GIVEN DATA section start

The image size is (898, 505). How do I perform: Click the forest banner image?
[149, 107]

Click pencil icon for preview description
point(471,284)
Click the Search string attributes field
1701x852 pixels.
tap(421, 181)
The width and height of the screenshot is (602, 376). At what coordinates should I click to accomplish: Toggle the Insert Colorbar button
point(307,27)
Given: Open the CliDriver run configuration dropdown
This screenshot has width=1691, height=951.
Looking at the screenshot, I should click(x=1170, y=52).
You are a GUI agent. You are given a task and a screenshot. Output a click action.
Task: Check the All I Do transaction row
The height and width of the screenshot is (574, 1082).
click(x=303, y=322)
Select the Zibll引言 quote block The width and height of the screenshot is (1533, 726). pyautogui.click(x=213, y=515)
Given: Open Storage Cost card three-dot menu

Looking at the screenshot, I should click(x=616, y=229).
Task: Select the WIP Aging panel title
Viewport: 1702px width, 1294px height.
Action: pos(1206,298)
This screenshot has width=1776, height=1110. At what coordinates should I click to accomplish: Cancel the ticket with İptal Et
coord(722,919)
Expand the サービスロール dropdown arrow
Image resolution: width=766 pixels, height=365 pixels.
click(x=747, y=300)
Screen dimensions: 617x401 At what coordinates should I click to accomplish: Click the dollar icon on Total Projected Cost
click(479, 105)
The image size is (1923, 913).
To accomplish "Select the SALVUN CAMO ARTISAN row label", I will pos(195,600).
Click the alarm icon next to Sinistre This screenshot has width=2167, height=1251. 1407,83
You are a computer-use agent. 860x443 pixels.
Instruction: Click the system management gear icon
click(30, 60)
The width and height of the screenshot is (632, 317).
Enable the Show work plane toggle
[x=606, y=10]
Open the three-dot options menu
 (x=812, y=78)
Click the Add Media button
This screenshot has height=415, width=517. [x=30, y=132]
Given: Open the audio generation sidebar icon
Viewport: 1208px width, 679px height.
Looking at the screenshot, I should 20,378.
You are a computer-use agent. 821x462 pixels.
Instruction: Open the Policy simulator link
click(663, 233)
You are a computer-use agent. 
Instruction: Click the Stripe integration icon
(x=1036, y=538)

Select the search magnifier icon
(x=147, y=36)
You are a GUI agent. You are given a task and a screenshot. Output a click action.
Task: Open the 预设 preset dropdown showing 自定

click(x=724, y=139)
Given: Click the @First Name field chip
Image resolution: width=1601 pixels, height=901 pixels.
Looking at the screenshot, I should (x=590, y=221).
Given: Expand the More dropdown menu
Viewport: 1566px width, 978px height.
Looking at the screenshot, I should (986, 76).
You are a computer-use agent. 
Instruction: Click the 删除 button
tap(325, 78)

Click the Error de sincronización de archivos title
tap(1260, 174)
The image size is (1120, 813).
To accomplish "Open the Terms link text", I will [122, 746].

GIVEN DATA section end

§ WHAT YOU NEED TO DO
Give back each record above exactly as written.

§ RESPONSE AREA
The image size is (898, 505). How do I perform: Click the forest banner image?
[149, 107]

Click pencil icon for preview description
point(471,284)
Click the Search string attributes field
1701x852 pixels.
tap(421, 181)
The width and height of the screenshot is (602, 376). At what coordinates should I click to accomplish: Toggle the Insert Colorbar button
point(307,27)
Given: Open the CliDriver run configuration dropdown
This screenshot has width=1691, height=951.
Looking at the screenshot, I should click(x=1170, y=52).
You are a GUI agent. You are given a task and a screenshot. Output a click action.
Task: Check the All I Do transaction row
The height and width of the screenshot is (574, 1082).
click(x=303, y=322)
Select the Zibll引言 quote block The width and height of the screenshot is (1533, 726). pyautogui.click(x=213, y=515)
Given: Open Storage Cost card three-dot menu

Looking at the screenshot, I should click(x=616, y=229).
Task: Select the WIP Aging panel title
Viewport: 1702px width, 1294px height.
Action: pos(1206,298)
This screenshot has width=1776, height=1110. At what coordinates should I click to accomplish: Cancel the ticket with İptal Et
coord(722,919)
Expand the サービスロール dropdown arrow
Image resolution: width=766 pixels, height=365 pixels.
click(x=747, y=300)
Screen dimensions: 617x401 At what coordinates should I click to accomplish: Click the dollar icon on Total Projected Cost
click(479, 105)
The image size is (1923, 913).
To accomplish "Select the SALVUN CAMO ARTISAN row label", I will pos(195,600).
Click the alarm icon next to Sinistre This screenshot has width=2167, height=1251. 1407,83
You are a computer-use agent. 860x443 pixels.
Instruction: Click the system management gear icon
click(30, 60)
The width and height of the screenshot is (632, 317).
Enable the Show work plane toggle
[x=606, y=10]
Open the three-dot options menu
 (x=812, y=78)
Click the Add Media button
This screenshot has height=415, width=517. [x=30, y=132]
Given: Open the audio generation sidebar icon
Viewport: 1208px width, 679px height.
Looking at the screenshot, I should 20,378.
You are a computer-use agent. 821x462 pixels.
Instruction: Open the Policy simulator link
click(663, 233)
You are a computer-use agent. 
Instruction: Click the Stripe integration icon
(x=1036, y=538)

Select the search magnifier icon
(x=147, y=36)
You are a GUI agent. You are given a task and a screenshot. Output a click action.
Task: Open the 预设 preset dropdown showing 自定

click(x=724, y=139)
Given: Click the @First Name field chip
Image resolution: width=1601 pixels, height=901 pixels.
Looking at the screenshot, I should (x=590, y=221).
Given: Expand the More dropdown menu
Viewport: 1566px width, 978px height.
Looking at the screenshot, I should (986, 76).
You are a computer-use agent. 
Instruction: Click the 删除 button
tap(325, 78)

Click the Error de sincronización de archivos title
tap(1260, 174)
The image size is (1120, 813).
To accomplish "Open the Terms link text", I will [122, 746].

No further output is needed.